(Dataset entries)
+ + + +
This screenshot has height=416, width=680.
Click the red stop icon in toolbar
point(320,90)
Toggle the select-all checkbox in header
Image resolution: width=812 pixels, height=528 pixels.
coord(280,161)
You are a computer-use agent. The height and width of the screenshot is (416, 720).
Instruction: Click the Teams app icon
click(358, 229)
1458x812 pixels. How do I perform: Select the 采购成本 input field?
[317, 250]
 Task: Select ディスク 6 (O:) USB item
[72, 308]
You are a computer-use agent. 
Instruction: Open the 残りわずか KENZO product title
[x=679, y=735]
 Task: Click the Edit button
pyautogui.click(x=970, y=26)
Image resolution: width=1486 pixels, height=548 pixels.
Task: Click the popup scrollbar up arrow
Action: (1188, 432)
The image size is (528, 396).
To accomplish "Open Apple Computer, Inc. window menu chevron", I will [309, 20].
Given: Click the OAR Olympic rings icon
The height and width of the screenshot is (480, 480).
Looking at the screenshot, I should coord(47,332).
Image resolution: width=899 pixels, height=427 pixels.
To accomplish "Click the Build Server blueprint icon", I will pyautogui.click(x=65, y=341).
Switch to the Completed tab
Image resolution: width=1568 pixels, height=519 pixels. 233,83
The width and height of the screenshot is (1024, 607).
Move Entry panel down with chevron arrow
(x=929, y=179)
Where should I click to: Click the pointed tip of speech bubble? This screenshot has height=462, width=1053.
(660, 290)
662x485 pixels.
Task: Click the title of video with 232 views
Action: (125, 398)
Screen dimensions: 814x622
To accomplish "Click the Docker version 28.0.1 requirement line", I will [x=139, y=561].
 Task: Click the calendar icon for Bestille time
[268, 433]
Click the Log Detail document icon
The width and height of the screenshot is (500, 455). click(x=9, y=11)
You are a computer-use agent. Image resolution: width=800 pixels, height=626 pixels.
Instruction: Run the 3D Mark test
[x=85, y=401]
+ + + +
* Exercise goal *
Starting at the line with "Where should I", retype each line through the final one in the data above, unchanged and with nothing added.

* Completed exercise *
Where should I click to: Click the pointed tip of speech bubble? This screenshot has height=462, width=1053.
(660, 290)
662x485 pixels.
Task: Click the title of video with 232 views
Action: (125, 398)
Screen dimensions: 814x622
To accomplish "Click the Docker version 28.0.1 requirement line", I will [x=139, y=561].
 Task: Click the calendar icon for Bestille time
[268, 433]
Click the Log Detail document icon
The width and height of the screenshot is (500, 455). click(x=9, y=11)
You are a computer-use agent. Image resolution: width=800 pixels, height=626 pixels.
Instruction: Run the 3D Mark test
[x=85, y=401]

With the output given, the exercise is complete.